June 8, 2008
An Update on Iraq's Cell Phone Towers
The good news is that Iraq's cell phone towers are still standing. The bad news is that the towers now are being "protected" by a Shia militia that may have ties to Iran.
As previously reported on AT, Iraq's mobile telephone network was in danger of collapse last month due to a commercial dispute between Zain Group, the Kuwaiti company that operates Iraq's primary cell phone network, and an Iraqi company called Babylon Eagles Security Company (BESC). Zain had stopped all payments to BESC, and for months that company's 7,000 employees, who guarded the cell phone towers and thus kept terrorists from blowing them up and crashing Iraq's communications networks, were paid privately by BESC's owners. Their funds were running out, fast.

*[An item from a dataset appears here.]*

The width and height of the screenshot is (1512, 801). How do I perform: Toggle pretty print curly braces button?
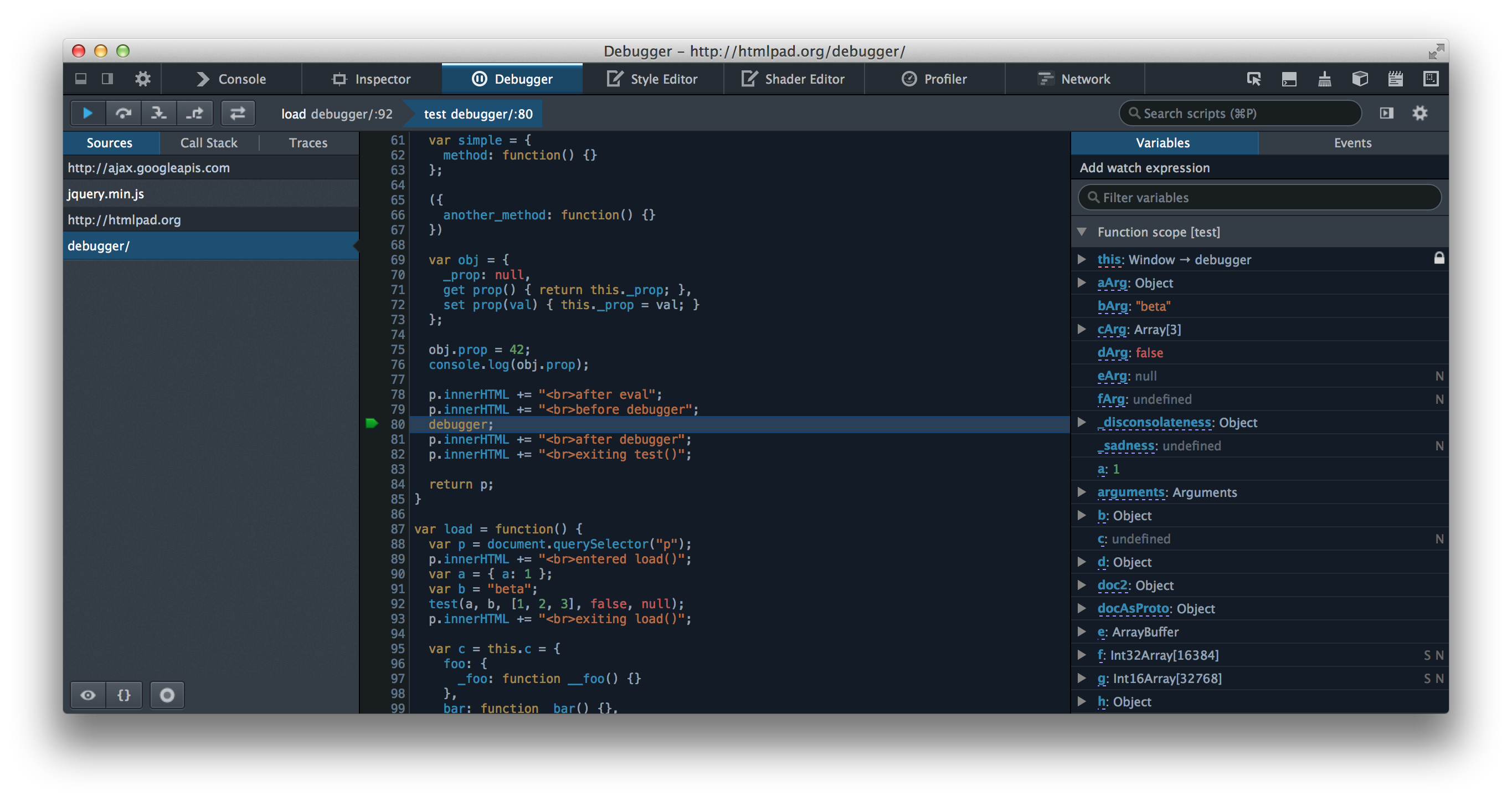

In the last few weeks, according to BESC officials - Zain officials won't respond to queries - negotiations between the two companies have collapsed. All BESC employees have been terminated, and a new contract to protect the vital towers has been awarded by Zain to the Al Ihsan Security Company. This company "belongs" to Abdul Aziz al-Hakim, leader of SIIC, which is the largest political party in the Iraq Council of Representatives. Al-Hakim, a cleric who spent much of the Saddem Hussein years in Iran - and who some believe continues to hold ties to Iran -- heads the Badr Organization, which is Shia militia that rivals Moqtadr al-Sadr's militia.
As with so much in Iraq, the murkiness of the country's politics is exceded only by the murkiness of the country's commercial activities. Getting straight answers to queries is just about impossible.
But - at least for now - the cell phone towers are still standing.